Caro Guido,
ho letto con attenzione il tuo articolo sulla negazione. L’articolo è senz’altro interessante, per certi aspetti originale. È scritto bene, tranne in qualche punto. È scorrevole, colloquiale, immediato, forse qua e là eccessivamente autoreferenziale. È particolarmente interessante il paragrafo che riguarda il rapporto tra diniego e rimozione (pp. 4-6): nel diniego vi è un rifiuto di certi aspetti o imput della realtà perchè questi alla fin fine potrebbero evidenziare o stimolare componenti inconsce, affetti e idee che sono state rimosse per vari motivi. Anche il paragrafo successivo, quello relativo alla dissociazione come conseguenza del diniego, è importante. Come Freud ha affermato in “La scissione dell’Io nel processo di difesa” la scissione è la conseguenza del diniego e non viceversa.
Qui naturalmente si pone un problema (che esiste nella letteratura contemporanea) di una confusione notevole tra scissione e dissociazione; per quanto mi riguarda preferisco utilizzare il termine dissociazione per quei disturbi in cui la funzione mnemonica è compromessa. Inoltre, per questi autori come Bromberg sembra che col recupero del pensiero di Ianet tutto è dissociazione e la rimozione non esista più.
Nel paragrafo successivo a p. 7 viene discusso il contrasto tra chi considera gli abbandoni come espressione di resistenza e chi li spiega come conseguenza di situazioni di realtà e anche rimprovera l’analista di presentare problematiche controtransferali (il che in qualche caso è vero).
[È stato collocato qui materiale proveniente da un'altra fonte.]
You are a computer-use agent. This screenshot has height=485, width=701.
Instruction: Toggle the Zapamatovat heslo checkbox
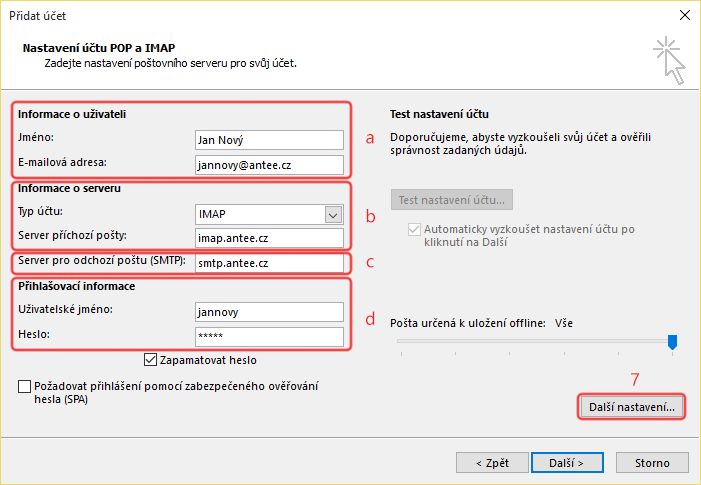(x=151, y=360)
Io resto del parere che, quando ci sono abbandoni improvvisi o precoci la cosa fondamentale difensiva con la conseguenza fuga. Non bisogna peraltro sottovalutare le possibilità che l’analista non abbia potuto o saputo leggere segnali preconsci o inconsci da parte del paziente rispetto alla sua tendenza a lasciare la terapia. Credo proprio che sia di grande importanza monitorare il transfert e controtransfert rispetto alle resistenze e anche all’aggressività del paziente. Per esempio a p. 12 il paziente atleta e scalatore parla di una scalata rischiosissima da compiere con un compagno bravo quanto lui: viene a questo riguardo il dubbio che il compagno sia l’analista, nei confronti del quale emerge tutta l’ambivalenza del paziente. Inoltre mi riferisco anche a quanto scrivi a metà di p. 3 e che a me pare troppo assolutistico e forse rinunciatario: il paziente, a sostegno della sua intenzione di interrompere, il dato di realtà e in questo modo l’analista, verrebbe privato dello strumento interpretativo. io non credo che si tratti di un argomento extra-analitico e che comunque sia opportuno metter in moto il processo preinterpretativo facendo osservare immediatamente al paziente che probabilmente dietro all’elemento di realtà ci possono essere tutta una serie di motivazioni inconsce che sono da capire. Non voglio dire con questo che si possa sempre evitare il drop-out, ma per lo meno, come diceva Cremerius, gli si mette dentro un dubbio, “un uncino nella pelle”, rispetto alle sue intenzioni.
Infine un punto critico molto importante riguarda la differenziazione tra il concetto di diniego e quello di negazione. Tu in effetti dai all’articolo il titolo di "negazione" ma parli sopratutto di diniego. Sia la negazione che il diniego sono meccanismi di difesa che utilizzano il simbolo del no, ma la negazione ha in sè qualcosa di progressivo nel senso che permette in parte l’emergere del materiale rimosso ed è rivolta all’intrapsichico. Come si esprime Freud (p.198) “la negazione è un modo di prendere conoscenza del rimosso, in verità è già una revoca della rimozione, non certo però un’ accettazione del rimosso. Si vede qui come la funzione intellettuale si scinde dal processo affettivo”.